The error message "ApiError: Invalid timestamp value: -62164498757000000" indicates a problem with a timestamp value in your BigQuery job. This error sheds light on two key areas:

  • Timestamp Value: The specified value -62164498757000000 is significantly outside the acceptable range for timestamps in BigQuery, which supports years from 0001 to 9999. This particular value often signifies an underflow or an uninitialized date variable in computing, representing a date far in the past.

  • Error Location: The mention of "location: 'query'" in the error suggests the issue might be within your BigQuery SQL query or the way timestamps are handled or provided in your code.

Where to Investigate

  • Query Analysis: Examine your BigQuery SQL query for potential issues:

    • Calculations: Look for date or timestamp calculations that might produce out-of-range values.

    • Hardcoded Timestamps: Check for any hardcoded timestamp values that may be incorrect.

    • Function Usage: Verify the correct usage of BigQuery timestamp functions, referring to BigQuery documentation on timestamp functions for guidance.

  • Data Preparation: If loading data into BigQuery, review how timestamp columns are generated or formatted:

    • Timestamp Generation: Ensure any code-generated timestamps are within the valid range and logic for calculation is correct.

    • Data Source Integrity: For data imported from other systems, confirm the format and integrity of timestamp data in the source.

Debugging Tips

  • Inspect Input Data: Directly inspect rows of data involved in the query or load process to identify any with erroneous timestamps.

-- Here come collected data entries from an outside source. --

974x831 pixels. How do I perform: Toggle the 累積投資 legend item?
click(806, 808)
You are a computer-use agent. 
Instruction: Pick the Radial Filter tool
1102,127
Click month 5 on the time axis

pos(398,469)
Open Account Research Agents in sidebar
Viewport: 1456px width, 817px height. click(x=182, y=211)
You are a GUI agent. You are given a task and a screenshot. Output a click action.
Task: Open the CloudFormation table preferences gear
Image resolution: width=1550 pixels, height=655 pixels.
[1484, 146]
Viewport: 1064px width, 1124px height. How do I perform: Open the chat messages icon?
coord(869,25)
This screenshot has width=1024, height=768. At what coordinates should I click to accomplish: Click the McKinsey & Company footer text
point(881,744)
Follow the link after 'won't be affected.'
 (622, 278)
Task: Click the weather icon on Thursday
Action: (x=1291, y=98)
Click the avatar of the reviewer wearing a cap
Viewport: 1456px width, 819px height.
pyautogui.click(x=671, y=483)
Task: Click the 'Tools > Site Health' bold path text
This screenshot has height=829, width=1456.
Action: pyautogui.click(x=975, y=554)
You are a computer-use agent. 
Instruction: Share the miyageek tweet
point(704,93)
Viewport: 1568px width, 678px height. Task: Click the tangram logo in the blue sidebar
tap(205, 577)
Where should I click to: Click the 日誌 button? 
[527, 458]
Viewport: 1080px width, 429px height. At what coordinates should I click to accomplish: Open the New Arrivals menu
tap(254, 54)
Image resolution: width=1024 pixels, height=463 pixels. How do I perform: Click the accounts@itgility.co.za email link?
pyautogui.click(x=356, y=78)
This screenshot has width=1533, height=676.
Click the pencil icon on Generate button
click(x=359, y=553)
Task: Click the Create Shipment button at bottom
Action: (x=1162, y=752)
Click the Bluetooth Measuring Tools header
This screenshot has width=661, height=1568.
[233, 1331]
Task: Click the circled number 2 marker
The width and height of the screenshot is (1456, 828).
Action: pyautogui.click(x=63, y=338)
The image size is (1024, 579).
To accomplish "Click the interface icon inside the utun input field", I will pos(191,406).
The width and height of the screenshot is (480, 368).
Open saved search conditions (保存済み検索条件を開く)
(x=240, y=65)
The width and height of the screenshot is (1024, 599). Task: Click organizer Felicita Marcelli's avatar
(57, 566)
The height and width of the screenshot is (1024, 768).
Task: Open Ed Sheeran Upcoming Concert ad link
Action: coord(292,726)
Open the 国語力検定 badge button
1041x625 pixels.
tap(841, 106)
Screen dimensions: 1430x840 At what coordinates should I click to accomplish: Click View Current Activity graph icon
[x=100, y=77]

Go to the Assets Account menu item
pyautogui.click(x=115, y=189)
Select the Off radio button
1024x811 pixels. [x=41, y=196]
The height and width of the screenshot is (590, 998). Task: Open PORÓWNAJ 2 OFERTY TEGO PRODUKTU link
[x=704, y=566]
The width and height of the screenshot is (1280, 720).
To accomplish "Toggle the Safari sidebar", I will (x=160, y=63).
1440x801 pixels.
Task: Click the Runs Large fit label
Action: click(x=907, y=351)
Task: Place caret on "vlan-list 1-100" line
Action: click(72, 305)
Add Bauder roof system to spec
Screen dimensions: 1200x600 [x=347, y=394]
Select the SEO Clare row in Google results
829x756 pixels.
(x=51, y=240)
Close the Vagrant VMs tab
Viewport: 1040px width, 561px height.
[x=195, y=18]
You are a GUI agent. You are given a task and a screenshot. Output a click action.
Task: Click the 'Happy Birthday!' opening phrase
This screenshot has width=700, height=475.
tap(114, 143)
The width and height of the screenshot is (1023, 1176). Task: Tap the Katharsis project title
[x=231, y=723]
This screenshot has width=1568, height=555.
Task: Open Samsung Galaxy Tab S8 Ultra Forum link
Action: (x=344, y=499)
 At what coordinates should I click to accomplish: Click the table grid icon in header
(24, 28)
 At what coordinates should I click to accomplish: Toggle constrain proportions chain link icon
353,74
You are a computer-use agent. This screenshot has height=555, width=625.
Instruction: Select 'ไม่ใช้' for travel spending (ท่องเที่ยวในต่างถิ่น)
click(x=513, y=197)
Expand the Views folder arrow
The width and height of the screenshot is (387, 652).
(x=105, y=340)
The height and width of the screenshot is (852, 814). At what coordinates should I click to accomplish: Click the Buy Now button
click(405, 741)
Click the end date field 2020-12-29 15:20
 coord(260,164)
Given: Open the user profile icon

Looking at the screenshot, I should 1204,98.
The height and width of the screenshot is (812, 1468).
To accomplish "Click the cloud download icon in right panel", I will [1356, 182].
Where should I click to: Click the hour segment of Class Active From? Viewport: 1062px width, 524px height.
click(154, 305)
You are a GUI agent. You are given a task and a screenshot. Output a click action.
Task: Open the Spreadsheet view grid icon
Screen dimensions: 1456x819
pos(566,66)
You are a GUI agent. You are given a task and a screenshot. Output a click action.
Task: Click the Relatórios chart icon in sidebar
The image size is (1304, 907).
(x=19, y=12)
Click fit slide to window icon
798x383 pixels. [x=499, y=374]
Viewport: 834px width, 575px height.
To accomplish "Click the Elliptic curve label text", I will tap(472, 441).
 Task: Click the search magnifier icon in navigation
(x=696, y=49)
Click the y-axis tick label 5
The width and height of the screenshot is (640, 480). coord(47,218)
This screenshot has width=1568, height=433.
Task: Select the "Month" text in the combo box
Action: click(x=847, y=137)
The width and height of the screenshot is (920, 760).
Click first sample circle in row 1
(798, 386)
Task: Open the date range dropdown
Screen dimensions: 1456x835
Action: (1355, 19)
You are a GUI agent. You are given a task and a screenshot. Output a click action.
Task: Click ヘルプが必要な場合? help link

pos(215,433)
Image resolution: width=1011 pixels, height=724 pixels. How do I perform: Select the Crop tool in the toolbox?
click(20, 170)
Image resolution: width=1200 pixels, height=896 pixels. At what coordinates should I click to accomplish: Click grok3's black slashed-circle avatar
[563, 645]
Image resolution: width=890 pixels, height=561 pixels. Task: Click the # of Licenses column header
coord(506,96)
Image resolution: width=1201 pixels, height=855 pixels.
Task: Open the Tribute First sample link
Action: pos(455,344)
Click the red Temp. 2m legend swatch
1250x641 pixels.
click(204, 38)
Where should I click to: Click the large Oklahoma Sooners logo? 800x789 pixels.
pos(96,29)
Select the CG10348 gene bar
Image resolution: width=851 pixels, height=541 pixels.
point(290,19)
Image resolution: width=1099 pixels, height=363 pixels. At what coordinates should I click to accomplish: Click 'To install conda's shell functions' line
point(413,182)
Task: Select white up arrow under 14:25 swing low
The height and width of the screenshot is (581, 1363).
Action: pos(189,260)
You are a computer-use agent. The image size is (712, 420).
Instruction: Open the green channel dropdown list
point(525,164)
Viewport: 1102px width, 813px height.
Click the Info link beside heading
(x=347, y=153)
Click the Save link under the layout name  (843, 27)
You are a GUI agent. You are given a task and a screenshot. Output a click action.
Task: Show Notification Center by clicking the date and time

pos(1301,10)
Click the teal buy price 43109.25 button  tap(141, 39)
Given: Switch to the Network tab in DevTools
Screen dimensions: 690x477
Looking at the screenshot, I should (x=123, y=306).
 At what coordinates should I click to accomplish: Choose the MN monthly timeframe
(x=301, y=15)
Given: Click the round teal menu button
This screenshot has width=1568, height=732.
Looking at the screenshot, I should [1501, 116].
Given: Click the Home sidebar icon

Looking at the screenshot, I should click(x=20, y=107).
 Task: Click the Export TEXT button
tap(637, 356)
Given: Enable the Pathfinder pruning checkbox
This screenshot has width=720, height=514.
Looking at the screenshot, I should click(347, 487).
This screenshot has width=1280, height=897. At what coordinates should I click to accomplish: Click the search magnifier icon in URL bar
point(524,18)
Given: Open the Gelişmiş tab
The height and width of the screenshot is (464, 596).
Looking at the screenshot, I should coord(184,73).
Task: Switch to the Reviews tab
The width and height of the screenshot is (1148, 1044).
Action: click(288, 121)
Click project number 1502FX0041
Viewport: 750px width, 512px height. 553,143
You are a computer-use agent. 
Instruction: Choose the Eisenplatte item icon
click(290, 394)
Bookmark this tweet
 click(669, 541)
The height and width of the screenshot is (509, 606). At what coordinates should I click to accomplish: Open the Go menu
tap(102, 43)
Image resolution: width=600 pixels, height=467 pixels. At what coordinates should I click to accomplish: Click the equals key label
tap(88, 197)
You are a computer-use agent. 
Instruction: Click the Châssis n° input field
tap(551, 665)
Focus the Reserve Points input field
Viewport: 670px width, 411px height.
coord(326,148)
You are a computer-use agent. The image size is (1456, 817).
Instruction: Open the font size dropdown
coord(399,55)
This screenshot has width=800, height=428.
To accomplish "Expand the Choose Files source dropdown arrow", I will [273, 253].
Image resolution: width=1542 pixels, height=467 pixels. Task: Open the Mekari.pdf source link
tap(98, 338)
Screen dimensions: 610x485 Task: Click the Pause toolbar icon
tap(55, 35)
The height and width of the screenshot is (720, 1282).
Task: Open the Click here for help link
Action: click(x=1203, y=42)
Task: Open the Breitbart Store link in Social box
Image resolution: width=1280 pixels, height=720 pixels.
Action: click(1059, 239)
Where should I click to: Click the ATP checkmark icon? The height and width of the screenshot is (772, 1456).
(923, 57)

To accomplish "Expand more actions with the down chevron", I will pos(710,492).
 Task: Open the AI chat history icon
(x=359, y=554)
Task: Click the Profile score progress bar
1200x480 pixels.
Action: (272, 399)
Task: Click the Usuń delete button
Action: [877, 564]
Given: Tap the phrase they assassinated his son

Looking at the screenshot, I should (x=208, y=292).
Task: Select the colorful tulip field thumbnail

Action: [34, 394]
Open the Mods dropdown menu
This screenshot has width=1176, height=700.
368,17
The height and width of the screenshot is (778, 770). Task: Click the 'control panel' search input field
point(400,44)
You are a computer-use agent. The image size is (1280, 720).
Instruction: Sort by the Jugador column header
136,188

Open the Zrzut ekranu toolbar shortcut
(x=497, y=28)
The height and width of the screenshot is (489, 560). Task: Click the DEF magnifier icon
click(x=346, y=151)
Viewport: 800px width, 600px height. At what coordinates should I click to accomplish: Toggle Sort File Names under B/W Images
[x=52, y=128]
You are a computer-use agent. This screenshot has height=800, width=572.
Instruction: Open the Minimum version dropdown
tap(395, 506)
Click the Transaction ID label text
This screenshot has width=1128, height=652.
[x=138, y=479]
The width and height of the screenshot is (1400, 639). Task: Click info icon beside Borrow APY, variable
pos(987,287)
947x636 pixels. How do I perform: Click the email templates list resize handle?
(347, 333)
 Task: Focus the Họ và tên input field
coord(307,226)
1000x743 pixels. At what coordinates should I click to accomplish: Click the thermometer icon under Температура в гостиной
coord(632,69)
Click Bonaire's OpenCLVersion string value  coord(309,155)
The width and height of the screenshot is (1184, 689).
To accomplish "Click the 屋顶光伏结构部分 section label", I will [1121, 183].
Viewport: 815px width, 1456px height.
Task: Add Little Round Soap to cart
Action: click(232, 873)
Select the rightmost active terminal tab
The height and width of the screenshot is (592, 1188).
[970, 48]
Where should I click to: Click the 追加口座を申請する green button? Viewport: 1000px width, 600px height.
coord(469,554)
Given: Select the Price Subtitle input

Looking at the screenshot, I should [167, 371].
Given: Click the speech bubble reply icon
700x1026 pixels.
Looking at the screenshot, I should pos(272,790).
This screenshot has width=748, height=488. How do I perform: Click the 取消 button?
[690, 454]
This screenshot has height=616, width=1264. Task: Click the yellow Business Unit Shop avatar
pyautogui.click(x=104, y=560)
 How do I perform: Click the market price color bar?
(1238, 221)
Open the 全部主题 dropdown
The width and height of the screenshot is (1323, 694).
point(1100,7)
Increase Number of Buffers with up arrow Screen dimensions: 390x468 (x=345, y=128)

This can help narrow down the source of the issue.

  • Isolate the Issue: Break down complex queries into smaller parts to pinpoint where the timestamp manipulation might be going awry.

  • Review Logs: Utilize logs for additional context around the error. BigQuery's job information and query history can also provide insights into the issue.

Additional Considerations

  • Ensure that any conversions between time zones are correctly handled, as this can also lead to unexpected timestamp values.

  •  If the data comes from external sources, verify the export or transformation processes to ensure timestamp integrity before import.

  • For a deeper understanding, consult BigQuery's documentation on handling dates and times, including limitations and best practices for timestamp data.